• _TEXT_
The myriad of policy implications relating to hydrocarbon production growth involve entrenched political trade-offs that have the potential to significantly slow if not halt the development of deepwater wellheads, tar sands, tight oil, and NGL supplies that could otherwise nearly double to almost 27-m b/d in the next decade. For example, Canada could see over 3-m b/d of growth impeded by the geopolitics of pipeline development, environmental policy and resource nationalism. The US faces these same obstacles in addition to perhaps even more deeply rooted environmental concerns and interstate politics. Mexico, too, could risk little flexibility on constitutional change, hence limiting output growth of Pemex shale and deepwater plays to perhaps 50% or even less of their potential.

The industry has no fear of the Obama Administration or any federal regulations.

Obama is viewed as a supporter and friend. Obama’s temporary halt to the Keystone XL pipeline is not viewed a a strategic threat, but a mere election year ploy.

• _PROVIDED RECORDS_

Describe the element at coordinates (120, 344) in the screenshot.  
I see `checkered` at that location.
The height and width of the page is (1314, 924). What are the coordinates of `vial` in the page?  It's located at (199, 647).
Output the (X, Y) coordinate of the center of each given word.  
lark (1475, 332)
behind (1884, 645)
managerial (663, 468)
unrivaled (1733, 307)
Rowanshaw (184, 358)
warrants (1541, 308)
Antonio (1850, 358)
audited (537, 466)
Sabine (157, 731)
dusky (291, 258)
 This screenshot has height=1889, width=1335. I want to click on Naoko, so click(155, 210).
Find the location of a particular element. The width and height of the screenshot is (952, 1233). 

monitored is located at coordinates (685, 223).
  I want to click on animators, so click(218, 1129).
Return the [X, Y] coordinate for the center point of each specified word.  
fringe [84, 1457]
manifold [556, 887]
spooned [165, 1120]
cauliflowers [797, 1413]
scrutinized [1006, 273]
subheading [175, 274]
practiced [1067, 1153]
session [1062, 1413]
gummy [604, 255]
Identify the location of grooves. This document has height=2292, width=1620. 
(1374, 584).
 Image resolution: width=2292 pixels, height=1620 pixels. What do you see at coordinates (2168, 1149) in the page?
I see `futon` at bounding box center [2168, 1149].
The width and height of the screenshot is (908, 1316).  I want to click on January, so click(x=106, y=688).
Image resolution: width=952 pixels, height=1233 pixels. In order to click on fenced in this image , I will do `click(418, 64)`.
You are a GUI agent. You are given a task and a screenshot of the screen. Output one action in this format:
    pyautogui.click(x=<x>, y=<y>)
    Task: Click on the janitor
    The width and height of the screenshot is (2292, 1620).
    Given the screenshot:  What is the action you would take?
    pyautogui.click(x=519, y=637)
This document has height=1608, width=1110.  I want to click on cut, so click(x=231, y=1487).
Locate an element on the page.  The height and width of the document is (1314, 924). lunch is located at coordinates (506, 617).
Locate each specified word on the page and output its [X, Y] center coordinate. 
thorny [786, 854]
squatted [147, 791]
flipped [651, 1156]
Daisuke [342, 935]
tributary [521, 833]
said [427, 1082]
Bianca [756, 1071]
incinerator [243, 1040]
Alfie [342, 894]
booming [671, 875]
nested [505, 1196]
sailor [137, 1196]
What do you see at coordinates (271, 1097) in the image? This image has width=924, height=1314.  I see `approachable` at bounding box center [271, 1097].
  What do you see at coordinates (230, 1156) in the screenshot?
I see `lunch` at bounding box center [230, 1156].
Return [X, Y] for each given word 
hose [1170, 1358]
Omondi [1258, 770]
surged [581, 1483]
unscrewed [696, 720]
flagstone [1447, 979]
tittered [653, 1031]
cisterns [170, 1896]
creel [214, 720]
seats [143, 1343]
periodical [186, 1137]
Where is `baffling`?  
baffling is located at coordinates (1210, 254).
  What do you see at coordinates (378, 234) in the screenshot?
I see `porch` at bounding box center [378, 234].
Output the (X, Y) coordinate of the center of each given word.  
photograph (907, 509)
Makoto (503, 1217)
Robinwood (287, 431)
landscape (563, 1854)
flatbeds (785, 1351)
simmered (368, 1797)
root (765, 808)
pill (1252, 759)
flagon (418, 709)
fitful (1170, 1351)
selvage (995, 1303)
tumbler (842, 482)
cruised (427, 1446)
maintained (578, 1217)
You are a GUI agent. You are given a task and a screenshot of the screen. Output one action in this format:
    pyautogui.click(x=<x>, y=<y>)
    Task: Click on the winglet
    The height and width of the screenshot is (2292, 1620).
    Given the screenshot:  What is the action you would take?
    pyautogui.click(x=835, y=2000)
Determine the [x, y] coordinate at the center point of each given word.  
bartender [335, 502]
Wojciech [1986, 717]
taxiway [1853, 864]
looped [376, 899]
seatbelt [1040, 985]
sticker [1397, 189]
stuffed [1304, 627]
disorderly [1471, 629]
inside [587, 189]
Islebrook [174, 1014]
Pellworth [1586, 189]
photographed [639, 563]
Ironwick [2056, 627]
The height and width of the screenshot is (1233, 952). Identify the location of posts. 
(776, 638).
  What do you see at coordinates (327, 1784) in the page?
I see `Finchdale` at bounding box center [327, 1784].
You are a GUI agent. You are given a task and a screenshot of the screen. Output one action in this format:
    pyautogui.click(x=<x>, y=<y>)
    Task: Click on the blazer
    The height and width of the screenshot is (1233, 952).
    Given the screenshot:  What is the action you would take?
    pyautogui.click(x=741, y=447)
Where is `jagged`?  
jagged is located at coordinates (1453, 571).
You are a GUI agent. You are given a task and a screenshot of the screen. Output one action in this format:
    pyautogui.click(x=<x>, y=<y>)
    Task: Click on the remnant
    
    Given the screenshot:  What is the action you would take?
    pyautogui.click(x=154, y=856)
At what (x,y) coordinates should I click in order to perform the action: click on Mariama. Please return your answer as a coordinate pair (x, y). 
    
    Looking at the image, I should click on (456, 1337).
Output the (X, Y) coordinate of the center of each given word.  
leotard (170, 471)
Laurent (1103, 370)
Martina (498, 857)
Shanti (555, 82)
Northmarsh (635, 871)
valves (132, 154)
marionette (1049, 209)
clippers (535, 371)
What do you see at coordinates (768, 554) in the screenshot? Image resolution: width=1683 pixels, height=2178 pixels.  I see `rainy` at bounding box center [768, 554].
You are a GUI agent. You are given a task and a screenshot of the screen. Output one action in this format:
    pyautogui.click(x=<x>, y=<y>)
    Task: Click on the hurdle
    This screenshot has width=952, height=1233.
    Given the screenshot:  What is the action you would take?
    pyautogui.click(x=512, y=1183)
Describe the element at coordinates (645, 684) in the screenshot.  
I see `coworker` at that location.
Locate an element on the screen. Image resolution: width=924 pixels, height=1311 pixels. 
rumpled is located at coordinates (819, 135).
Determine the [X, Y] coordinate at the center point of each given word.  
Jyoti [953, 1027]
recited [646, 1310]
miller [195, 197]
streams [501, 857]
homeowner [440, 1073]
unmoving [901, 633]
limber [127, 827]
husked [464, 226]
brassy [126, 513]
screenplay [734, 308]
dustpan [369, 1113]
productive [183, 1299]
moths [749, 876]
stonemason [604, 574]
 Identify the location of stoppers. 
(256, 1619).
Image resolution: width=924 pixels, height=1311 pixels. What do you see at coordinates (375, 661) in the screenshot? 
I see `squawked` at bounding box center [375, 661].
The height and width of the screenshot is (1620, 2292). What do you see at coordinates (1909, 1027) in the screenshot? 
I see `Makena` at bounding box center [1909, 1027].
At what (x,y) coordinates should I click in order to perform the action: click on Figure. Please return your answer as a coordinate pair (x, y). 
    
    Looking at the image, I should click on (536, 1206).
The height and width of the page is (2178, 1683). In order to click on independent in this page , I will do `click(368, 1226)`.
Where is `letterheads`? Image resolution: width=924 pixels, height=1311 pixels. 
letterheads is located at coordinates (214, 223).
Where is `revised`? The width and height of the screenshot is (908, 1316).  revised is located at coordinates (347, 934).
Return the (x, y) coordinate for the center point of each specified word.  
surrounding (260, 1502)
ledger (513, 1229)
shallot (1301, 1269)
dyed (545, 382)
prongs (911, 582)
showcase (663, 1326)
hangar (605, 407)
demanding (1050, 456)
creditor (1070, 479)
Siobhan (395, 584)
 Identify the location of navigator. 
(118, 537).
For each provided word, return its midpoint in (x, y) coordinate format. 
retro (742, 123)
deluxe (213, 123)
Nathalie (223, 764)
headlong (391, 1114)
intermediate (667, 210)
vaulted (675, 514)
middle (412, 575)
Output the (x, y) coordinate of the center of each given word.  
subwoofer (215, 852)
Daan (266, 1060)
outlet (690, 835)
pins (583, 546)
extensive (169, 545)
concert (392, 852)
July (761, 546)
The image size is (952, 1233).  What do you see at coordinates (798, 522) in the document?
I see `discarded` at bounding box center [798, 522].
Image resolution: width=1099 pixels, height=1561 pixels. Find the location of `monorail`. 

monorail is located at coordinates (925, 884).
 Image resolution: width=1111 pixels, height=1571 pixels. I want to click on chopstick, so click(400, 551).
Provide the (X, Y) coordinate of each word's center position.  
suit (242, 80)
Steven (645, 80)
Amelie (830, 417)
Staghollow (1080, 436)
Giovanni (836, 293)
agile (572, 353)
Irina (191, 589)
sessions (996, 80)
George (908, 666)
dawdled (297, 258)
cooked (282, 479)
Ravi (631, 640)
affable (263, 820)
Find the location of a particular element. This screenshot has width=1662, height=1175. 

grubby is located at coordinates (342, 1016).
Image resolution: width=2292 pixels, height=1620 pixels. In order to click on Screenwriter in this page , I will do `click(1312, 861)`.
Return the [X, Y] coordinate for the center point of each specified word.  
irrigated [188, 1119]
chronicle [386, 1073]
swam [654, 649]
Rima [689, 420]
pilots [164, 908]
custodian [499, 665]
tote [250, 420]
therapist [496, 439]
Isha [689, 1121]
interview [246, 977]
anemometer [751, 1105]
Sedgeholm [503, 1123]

• _WORK INSTRUCTION A_
In the hydrocarbon production text, how much of Canada's growth could be impeded by the geopolitics of pipeline development, environmental policy and resource nationalism?
• _WORK INSTRUCTION B_
Copy the stretch of the hydrocarbon production text from "The industry has" through "election year ploy." word for word.

• _EXERCISE RESPONSE A_
Over 3-m b/d.

• _EXERCISE RESPONSE B_
The industry has no fear of the Obama Administration or any federal regulations.

Obama is viewed as a supporter and friend. Obama’s temporary halt to the Keystone XL pipeline is not viewed a a strategic threat, but a mere election year ploy.